I took a trip to the zoo the other day and I kept thinking about one thing:
Why isn’t this establishment zero waste? Why isn’t this zoo off the grid?
Instead, the zoo was consumer heavy, waste heavy, heavy with its large carbon footprint.
I started thinking. And it got me on a few thought experiments regarding sustainability and how we should be actively moving towards being zero-waste (meaning, everything is either composted or recycled). Not just at the zoo, but it’s a great place to start.
- The food court.
A zero-waste dining experience isn’t novel anymore- at least, not on the west coast. You order your food, and it’s served in a cardboard bowl, with maybe a paper liner or a compostable utensil. The cups are compostable plastic. The condiments are served out of pump station, where you pick up the little origami paper cups.
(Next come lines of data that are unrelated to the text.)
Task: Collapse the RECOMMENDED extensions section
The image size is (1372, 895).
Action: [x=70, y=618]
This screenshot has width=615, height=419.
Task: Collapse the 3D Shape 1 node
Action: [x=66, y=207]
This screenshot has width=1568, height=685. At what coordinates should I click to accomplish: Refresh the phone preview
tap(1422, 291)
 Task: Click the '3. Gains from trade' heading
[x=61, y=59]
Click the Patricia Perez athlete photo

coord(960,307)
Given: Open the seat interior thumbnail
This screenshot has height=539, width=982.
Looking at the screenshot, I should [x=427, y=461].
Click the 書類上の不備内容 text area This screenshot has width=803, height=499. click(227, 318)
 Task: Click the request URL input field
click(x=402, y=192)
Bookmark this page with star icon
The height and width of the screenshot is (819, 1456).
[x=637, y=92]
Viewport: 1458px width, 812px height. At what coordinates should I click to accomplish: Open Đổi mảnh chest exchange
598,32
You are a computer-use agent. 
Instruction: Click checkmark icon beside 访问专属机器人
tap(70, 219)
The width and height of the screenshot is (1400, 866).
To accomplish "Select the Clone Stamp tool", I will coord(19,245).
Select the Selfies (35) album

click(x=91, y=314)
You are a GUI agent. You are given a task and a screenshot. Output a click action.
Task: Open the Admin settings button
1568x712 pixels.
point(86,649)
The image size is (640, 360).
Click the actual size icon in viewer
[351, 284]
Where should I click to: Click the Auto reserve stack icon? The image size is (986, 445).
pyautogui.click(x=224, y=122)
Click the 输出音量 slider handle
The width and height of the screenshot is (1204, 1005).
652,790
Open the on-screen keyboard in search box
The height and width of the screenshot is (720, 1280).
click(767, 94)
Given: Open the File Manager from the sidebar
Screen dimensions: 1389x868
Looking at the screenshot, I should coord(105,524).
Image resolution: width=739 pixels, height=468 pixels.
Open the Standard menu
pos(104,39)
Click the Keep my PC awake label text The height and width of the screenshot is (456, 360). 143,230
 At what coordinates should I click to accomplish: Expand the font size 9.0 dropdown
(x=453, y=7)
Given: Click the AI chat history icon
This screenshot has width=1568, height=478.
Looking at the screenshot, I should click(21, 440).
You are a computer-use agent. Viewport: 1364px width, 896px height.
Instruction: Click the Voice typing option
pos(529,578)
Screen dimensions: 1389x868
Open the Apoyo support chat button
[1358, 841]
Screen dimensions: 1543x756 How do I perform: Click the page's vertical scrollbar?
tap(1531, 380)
The napkins, matching the color of the bowls, are normally made from post-consumer recycled content.
However, the zoo features an interesting scenario: souvenir cups. The 32 oz hardy plastic cups are made to last a long time, and can be brought back time and time again for discount refills. But, I have to wonder- how many people just end up throwing theirs out at the end of the day? So, our food court can’t be entirely compostable. We need to have a recycle station as well.
I don’t think the food court should have trash cans. Instead, it should educate guests about composting and recycling. Educate people about carbon footprints. And remind them that if they have waste for the landfill, they need to find the proper bin to dispose it in.
The thing I’ve learned about sustainability is that you can’t rewire people to act differently. It’s why I still take showers and drive a gas powered car. It’s why people have lawns and air conditioning yet they also believe in climate change. People want comfort more than they want to save the world. And as a designer, I think that’s okay- it just means that we need to shift the responsibility of saving the earth from consumer to designer.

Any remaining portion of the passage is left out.